Di dalam ayat yang terakhir ini, ayat 187, Allah memberikan sebuah aturan khusus lain yaitu tentang hubungan suami istri. Allah tidak melarangnya selama menjalankan ibadah shaum di bulan suci ramadhan, hanya saja Allah mengatur waktunya. Bagaimana jika kita melanggar waktu yang sudah ditetapkan? Tentu ada konsekuensi yang harus kita terima. Jadi ada ‘aturan main’ yang khusus di bulan Ramadhan ini. Selain itu pula, ayat ini secara tidak langsung menyiratkan kepada kita untuk beri’tikaf di bulan ramadhan. Dan I’tikaf ini diletakkan di ayat terakhir dalam rangkaian ayat tentang shaum. Bahkan ketika kita sedang beri’tikaf pun, kita dilarang untuk keluar dari masjid lalu berhubungan dengan istri (maksudnya hubungan suami istri). Ini salah satu dari ‘aturan main’ itu.

Kesimpulan :

Dari paparan singkat di atas, kita bisa melihat bahwa shaum di bulan ramadhan adalah shaum yang special karena memiliki ‘aturan main’ yang khusus dan hukumnya WAJIB. Aturan main itu banyak sekali tertuang dalam fiqh shaum yang disarikan dari berbagai hadits. Rasulullah dan para sahabat melaksanakan shaum selama 9 kali. Ini artinya banyak sekali hal yang terjadi selama 9 kali shaum tersebut, dan tentunya banyak sunnah yang telah Rasulullah ajarkan dan contohkan kepada para sahabat. Oleh karena itu, pada tulisan di bagian awal saya sudah singgung mengenai pentingnya membaca ‘manual’. Ya, buku manual itu bisa berupa fiqh shaum ini. Mari kita review kembali pengetahuan fiqh shaum kita, karena bukan tidak mungkin ada hal-hal yang terlupa dalam rentang waktu 1 tahun.

2. Dalil hadits

Dalil dari hadits ini saya ambil dari sebuah hadits yang menceritakan tentang khutbah Rasulullah SAW di akhir bulan Sya’ban. Hadits ini kemudian oleh beberapa ulama di dhaifkan karena ada perawinya yang bermasalah. Karena derajat hadits ini dhaif, maka sebenarnya kita tidak bisa menjadikannya sebagai dalil utama. Tetapi kita tidak serta merta membuang hadits ini begitu saja. Kenapa? Karena ini bukan hadits maudhu’ (hadits palsu). Bedakan antara hadits lemah dengan hadits palsu. Kalo palsu itu jelas bukan perkataan Rasulullah, tetapi hadits dhaif itu sebenarnya ada dan Rasulullah pernah mengucapkannya hanya saja bermasalah pada orang-orang yang merawi-kannya terutama untuk hadits ini. Sehingga kita masih bisa menggunakan hadits dhaif ini sebagai fadha’il amal (targhiib wa tarhiib). Berikut adalah hadits yang dimaksud.

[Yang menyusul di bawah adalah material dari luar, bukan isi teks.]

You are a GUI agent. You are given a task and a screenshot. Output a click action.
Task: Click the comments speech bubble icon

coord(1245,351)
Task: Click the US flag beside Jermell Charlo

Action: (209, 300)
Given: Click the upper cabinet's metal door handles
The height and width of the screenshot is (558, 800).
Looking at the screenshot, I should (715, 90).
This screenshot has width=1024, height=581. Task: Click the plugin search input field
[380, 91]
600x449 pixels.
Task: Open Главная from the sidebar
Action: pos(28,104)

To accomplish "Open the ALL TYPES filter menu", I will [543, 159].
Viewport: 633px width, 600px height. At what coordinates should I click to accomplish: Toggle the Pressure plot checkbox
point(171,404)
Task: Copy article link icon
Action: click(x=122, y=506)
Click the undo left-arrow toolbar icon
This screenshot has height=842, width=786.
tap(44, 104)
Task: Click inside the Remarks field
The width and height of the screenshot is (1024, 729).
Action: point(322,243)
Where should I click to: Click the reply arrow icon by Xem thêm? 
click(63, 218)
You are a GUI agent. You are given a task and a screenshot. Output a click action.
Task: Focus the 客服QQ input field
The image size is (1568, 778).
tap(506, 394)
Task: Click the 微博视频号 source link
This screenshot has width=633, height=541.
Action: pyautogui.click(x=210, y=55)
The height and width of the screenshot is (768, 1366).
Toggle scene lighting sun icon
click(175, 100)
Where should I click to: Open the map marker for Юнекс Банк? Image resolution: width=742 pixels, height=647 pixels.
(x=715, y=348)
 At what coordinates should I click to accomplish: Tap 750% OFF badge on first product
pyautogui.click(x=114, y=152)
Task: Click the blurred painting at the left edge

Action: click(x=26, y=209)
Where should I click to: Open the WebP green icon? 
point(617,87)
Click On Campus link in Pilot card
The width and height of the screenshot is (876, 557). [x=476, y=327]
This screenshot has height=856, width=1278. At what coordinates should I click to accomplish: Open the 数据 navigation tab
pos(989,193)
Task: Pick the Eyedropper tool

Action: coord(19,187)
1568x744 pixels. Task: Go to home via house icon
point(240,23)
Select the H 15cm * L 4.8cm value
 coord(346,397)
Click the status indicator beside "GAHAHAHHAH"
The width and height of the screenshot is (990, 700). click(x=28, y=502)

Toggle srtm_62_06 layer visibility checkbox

Khutbah Rasulullah SAW di akhir bulan Ramadhan

Artinya :

“Wahai manusia, sesungguhnya kalian akan dinaungi oleh suatu bulan yang agung lagi penuh berkah, yaitu bulan yang di dalamnya ada suatu malam yang lebih baik daripada seribu bulan; bulan yang Allah telah menjadikan puasaNya suatu kewajiban dan qiyam (sholat) pada malam harinya suatu tahawwu’ (ibadah sunnah yang sangat dianjurkan). Siapa saja yang mendekatkan diri kepada Allah dengan suatu pekerjaan kebajikan (sunnah) di dalamnya, (ia diganjar pahala) sama seperti menunaikan kewa­jiban (fardhu) di bulan yang lain. Dan siapa saja yang menunaikan kewajiban di bulan Ramadhan, (ia diganjar pahala) sama de­ngan orang yang mengerjakan 70 kali kewajiban tersebut di bulan yang lain. Ramadhan adalah bulan sabar, sedangkan sabar itu pahalanya adalah surga (al jannah). Ramadhan itu adalah bulan memberikan pertolongan dan bulan Allah menambah rizki para mukmin di dalamnya. Siapa saja yang pada bulan itu memberikan makanan berbuka kepada orang yang puasa, maka perbuatan itu menjadi pengampunan atas dosa-dosanya, ke­merdekaan dirinya dari api neraka, dan ia mendapatkan pahala seperti pahala orang berpuasa yang diberinya makanan berbuka itu tanpa mengurangi pahala orang yang berpuasa itu.”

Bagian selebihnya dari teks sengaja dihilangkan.